Text for analysis:
• • • • • • •
Especially mental jujitsu, so as to learn strength in a more thorough way.   And suddenly, last night,  I found a teacher. The teacher. She came to me in a dream and we had our first strength lesson. So simple. She is perfect. The lesson happened inside the dream which is the perfect learning environment because of what’s possible there. There are fewer inhibitions. I told her about my interest in mental jujitsu (jujitsu is a form of martial art I consider looking into later)  and she had something to say about it.

We started to talk about water and I told the teacher about my connection to it. She said she was also associating me with this element. However, I do feel more connected to other elements as well – I feel grounded and I feel that I embody more fire now – especially when I am with the teacher.
• • • • • • •
Information shown:
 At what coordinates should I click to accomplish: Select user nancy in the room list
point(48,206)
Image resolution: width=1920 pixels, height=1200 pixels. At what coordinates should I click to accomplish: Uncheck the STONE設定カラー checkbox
• • • • • • •
Explore the material:
(a) Rewrite the paragraph of the text about the dream teacher that begins "We started to talk about water" as a brief bulleted list that keeps its main facts.
(b) According to the text about the dream teacher, where did the first strength lesson take place?

Answers by task:
(a)
- The talk with the teacher turned to water, and I described my connection to it.
- The teacher also associated me with water.
- I also feel connected to other elements: I feel grounded, and I now embody more fire, especially when I am with the teacher.

(b) Inside a dream.